→ Text to read
========
Paul laid there quite a while but he was alright. Bill and Paul found out what happened later when we were filling out our daily logs.

There was no mention of the air rifle in any of our logs
Title: Re: Life of Nobody
Post by: Adios on June 13, 2010, 07:59:39 pm
Bill H and myself were usually at the bottom of any pranking going on but everybody had some pranks at one time or another.

Jim was a friend of ours and that was never a safe thing to be. There was a shortcut through the old Ken Caryl cattle ranch that those of us with keys could use. One day Bill and I had left ahead of Jim and we parked Bills' truck out of sight and we laid down in the ditch beside the road. It was just a small dirt road so nobody ever went fast.

As Jim drove by we jumped out of the ditch and started pound on the side of Jims' van and yelling. Well we scared the devil out of him. It was so much we got away with it 3 more times before Jim got wise to us.

So we planned. One day about 20 minutes before quitting time I went out and popped the lock on Jims' van and went inside and hid. Bill and Jim walked out together and I could hear Jim telling Bill to not scare him on the ranch road. Bill was all innocent and told Jim he wouldn't and as a matter of fact he would follow Jim. This was part of the plan as Bill was my ride.

Well I let Jim get on the ranch road and came out of hiding and started sneaking forward. My original plan was to reach around him and just grab the steering wheel without saying a word, but after thinking it out that would put me in punching range. So I managed to get right behind the drivers seat and then I screamed as loud as I could.

Jim hit the brakes (bending the brake pedal arm) and the van slid to a sideways stop. I was laying on the floor trying to get out of the van before Jim shot me, but I was laughing too hard to move much. Bill pulled up beside Jim laughing as hard as I was.

Then we got worried. Jim was sitting sideways in the drivers seat leaning against the door. His eyes were real wide and he wasn't moving or saying anything. He sat like that a long time.

Finally he blinked and caught his breath and started cussing. Then it got funny all over again.

By now I am out of the van and in a relatively safe position behind Bills' truck just in case Jim did decide to shoot me. I shouldn't have worried because Jim was shaking too bad to aim.
========
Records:
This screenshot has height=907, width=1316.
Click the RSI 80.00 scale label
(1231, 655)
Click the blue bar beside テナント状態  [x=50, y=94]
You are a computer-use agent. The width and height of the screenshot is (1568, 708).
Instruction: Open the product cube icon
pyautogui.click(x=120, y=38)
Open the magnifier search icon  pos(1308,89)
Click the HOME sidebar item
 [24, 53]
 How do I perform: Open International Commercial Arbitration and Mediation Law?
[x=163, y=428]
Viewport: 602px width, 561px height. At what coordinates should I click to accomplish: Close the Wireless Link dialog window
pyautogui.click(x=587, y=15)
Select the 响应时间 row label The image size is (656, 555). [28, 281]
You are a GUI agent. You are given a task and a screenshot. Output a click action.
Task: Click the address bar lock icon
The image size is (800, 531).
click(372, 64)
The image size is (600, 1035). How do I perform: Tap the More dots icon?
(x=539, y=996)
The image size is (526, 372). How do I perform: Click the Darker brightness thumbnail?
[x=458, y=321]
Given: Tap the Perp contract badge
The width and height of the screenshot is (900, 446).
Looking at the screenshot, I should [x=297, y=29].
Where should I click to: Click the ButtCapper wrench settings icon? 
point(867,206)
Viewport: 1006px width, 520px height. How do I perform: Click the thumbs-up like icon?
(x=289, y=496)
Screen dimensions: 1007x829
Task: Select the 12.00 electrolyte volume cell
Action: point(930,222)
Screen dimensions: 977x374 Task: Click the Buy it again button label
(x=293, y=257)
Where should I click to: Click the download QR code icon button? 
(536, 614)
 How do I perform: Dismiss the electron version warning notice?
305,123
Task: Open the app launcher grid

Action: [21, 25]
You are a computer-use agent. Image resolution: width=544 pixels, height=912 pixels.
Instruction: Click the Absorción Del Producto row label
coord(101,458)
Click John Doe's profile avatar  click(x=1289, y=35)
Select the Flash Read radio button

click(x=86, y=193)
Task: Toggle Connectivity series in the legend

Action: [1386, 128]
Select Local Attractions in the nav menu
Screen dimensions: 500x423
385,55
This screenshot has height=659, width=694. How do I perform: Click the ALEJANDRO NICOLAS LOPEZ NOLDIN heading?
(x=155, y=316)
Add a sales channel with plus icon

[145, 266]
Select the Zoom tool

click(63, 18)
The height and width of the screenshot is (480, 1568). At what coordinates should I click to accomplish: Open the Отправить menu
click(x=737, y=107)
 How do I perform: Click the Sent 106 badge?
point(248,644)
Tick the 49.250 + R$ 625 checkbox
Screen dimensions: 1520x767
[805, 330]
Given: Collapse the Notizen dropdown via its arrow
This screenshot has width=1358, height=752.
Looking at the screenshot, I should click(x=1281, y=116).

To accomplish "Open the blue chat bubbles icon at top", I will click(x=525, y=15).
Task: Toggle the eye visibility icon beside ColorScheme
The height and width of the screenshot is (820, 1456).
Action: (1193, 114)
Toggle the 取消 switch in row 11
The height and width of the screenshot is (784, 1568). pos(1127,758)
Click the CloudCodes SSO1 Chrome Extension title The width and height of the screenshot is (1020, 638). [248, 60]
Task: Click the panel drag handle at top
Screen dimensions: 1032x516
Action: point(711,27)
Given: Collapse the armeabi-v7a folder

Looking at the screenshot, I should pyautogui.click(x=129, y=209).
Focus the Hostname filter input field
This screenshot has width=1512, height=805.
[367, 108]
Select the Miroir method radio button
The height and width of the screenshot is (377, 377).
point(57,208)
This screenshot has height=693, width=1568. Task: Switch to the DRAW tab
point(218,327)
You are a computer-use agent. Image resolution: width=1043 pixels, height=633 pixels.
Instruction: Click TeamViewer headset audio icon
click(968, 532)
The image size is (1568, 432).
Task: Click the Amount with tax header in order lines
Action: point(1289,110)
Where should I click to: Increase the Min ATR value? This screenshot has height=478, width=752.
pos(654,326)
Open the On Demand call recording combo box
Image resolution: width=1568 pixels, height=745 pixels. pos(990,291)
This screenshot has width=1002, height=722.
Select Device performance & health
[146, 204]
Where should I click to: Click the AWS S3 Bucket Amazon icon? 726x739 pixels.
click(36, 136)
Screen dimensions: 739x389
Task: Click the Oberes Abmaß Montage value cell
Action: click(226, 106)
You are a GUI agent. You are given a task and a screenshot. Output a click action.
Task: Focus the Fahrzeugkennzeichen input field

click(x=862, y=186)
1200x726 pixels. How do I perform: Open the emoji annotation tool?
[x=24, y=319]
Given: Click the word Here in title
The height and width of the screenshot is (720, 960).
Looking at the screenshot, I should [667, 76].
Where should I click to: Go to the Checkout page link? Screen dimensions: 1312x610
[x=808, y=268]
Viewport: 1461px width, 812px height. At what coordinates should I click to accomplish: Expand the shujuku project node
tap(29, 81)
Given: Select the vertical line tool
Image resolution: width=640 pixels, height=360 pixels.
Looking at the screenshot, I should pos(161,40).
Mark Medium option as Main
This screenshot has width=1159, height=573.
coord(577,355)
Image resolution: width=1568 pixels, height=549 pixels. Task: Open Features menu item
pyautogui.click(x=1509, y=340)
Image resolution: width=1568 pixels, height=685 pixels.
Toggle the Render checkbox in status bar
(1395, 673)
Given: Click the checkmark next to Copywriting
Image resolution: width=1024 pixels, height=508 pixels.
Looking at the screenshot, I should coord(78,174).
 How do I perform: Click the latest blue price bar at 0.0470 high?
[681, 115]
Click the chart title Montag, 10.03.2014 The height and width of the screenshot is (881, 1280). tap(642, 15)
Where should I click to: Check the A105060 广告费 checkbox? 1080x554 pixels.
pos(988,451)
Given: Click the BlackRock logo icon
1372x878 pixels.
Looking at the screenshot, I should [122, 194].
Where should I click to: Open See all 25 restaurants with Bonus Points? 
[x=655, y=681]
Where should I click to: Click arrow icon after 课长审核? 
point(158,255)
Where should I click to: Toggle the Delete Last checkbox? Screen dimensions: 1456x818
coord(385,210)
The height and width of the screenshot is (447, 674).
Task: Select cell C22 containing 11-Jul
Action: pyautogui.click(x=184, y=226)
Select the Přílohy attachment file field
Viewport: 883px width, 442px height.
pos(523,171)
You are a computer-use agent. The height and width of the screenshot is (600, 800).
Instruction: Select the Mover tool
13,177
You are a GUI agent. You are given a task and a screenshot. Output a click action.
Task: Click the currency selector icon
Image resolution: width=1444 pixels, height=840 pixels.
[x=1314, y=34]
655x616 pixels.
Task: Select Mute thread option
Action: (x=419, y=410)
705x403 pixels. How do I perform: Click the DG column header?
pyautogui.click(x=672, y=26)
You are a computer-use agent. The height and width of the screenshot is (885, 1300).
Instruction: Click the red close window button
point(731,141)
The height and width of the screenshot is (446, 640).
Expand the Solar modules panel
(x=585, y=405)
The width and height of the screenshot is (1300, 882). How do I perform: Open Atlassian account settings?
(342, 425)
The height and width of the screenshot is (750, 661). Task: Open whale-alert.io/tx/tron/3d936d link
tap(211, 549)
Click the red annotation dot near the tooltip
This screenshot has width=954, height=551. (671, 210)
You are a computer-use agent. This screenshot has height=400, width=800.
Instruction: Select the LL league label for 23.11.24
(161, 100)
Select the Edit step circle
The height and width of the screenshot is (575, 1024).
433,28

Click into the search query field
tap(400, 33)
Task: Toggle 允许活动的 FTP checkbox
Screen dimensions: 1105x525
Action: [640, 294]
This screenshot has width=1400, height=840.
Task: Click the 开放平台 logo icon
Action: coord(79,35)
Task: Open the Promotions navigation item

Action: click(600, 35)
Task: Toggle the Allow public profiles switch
========
→ Challenges
• a. Answer these questions about the forum story of the pranks on Jim:
(i) How many more times did the ditch prank work before Jim caught on?
(ii) What got bent when Jim hit the brakes?
(iii) Where did the writer take cover after getting out of the van?
• b. Continue the forum story about pranking Jim on the ranch road from the point where it stops.

→ Solved problems
• a.
(i) 3 more times
(ii) The brake pedal arm
(iii) Behind Bill's truck

• b.
He bought us lunch the next day.

But we weren't quite through with Jim yet.
Title: Re: Life of Nobody
Post by: Adios on June 13, 2010, 08:24:18 pm
im and I were in charge of maintaining the fire and safety computer that helped run the building. I mean down to component level. We had 3 large cabinets set up that we kept parts locked up in.


We had been expecting a shipment of electronic components for a few days and they finally came in. Jim wasn't at work yet so I was going to put them away and I got a better idea. I found Bill H.

We took everything out of the cabinet and put it all in another place and then removed the shelves from the cabinet. Now this cabinet had a steel bar that swung into place to padlock the cabinet in place and here is how much Bill trusted me.

He got inside the cabinet just before it was time for Jim to come in and I locked him in there. Jim came in and I told him the parts came in and he was like a kid in a candy store. We walked back to the cabinet together, and just before we got there I said in a loud voice that I forgot something and I would be right back, for him to go ahead and unlock it.

He did. As the doors were starting to open Bill hit them and popped out of the cabinet yelling and poor Jim started falling backwards until he was flat on the floor. He was holding his chest and looked real pale.

Bill and I were on the floor laughing with tears in out eyes.

Jim bought us lunch that day too.
Title: Re: Life of Nobody
Post by: Adios on June 13, 2010, 08:34:07 pm
Bill S was the boiler room man at this time. We had 2 100 ton chillers for cooling, 2 gas boilers and 3 electric boilers for steam, hot water and heating.

Now these were not little by any means. All of them took up a lot of floor space and could be dangerous.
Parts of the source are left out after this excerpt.